The Complexity of What They're Experiencing
Here's what's crucial to understand: the dismissive avoidant isn't actually fine. They're protected. The deactivating system has silenced the alarm before it can reach consciousness. But the alarm is still there. The loss is real. The attachment was real. The deactivation is just so effective that they can't feel the impact immediately.
Bessel van der Kolk's research is instructive here. When emotions are suppressed, they're stored in the body. A dismissive avoidant after a breakup may experience physical symptoms: unexplained aches, exhaustion, numbness, difficulty sleeping. Their body knows what their mind is denying. The grief is there—it's just stored somatically rather than consciously.
For the dismissive avoidant themselves, the immediate post-breakup period often feels like relief. Freedom. They have the space they've been craving. They can breathe. This is the deactivation at work. It's protecting them from the emotional reality of the loss.
The 5 DA Breakup Stages
"The DA's grief doesn't arrive at the breakup. It arrives later, quietly, when they realize the distance they needed has become the life they have."
What You Experience vs. What They Experience
This is where the disorientation comes from. You and the dismissive avoidant are having completely different experiences of the breakup.
You're in crisis. Your nervous system is flooded with cortisol. You're grieving actively. You're reaching out (or restraining yourself from reaching out). You're ruminating. You're asking what went wrong. You're hoping they'll text. You're deconstructing every moment, looking for the thing you missed, the way you caused this.
They're fine. They're relieved. They're already talking about how this will be good for them. They're not thinking about you. They're not ruminating. They're not hoping you'll reach out. They're already moving on (or seeming to).
The asymmetry is brutal. And it often leaves the other person feeling like the loss isn't mutual. Like the dismissive avoidant didn't really care. But this is the deception of the deactivating system. The care was real. The attachment was real. The loss is real. It's just hidden from consciousness.
The Slow Return of Feeling
For the dismissive avoidant, grief arrives later. Sometimes much later. It often comes triggered by a new relationship. They'll attempt to connect with someone new, and the intimacy will trigger the same deactivation. They'll find themselves doing the exact same thing: withdrawing, finding fault, needing space. And suddenly, in a moment of clarity, they realize: I did this before. I do this. I'm the pattern.
Or grief arrives quietly. Weeks after the breakup, they're doing something mundane—grocery shopping, driving, sitting alone—and it hits them. They miss you. And the intensity shocks them, because they thought they were fine. Where did this come from?
This delayed grief is one of the most disorienting experiences for the dismissive avoidant. They can't explain why they're suddenly devastated. It feels like it came out of nowhere. But it didn't. It was there the whole time. Just deactivated.
Moving Forward
The crucial insight for you is this: their apparent fine-ness is not evidence that they didn't love you.
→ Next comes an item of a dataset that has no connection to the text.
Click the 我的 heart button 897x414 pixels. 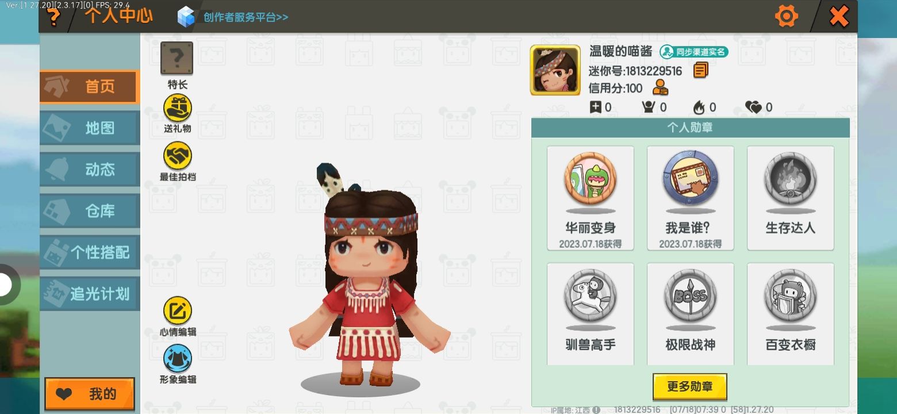coord(90,394)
It's evidence of how effectively their deactivating system works. Their withdrawal is not a statement about your worth. It's a statement about their nervous system's relationship to intimacy.
What you can control is your own signal. Your own grounding. A daily practice like Push-Hold-Retreat helps you stay connected to what you're actually experiencing rather than trying to match their apparent indifference. You'll grieve. They may or may not. That's okay. Your grief is real and valid whether or not theirs surfaces immediately.
And if they do reach out later, understand what that is: their deactivation finally softening. Their grief finally surfacing. This is not your invitation to rekindl the relationship unless they've done the deep work of changing their pattern. Most dismissive avoidants who return without integration will trigger the same cycle.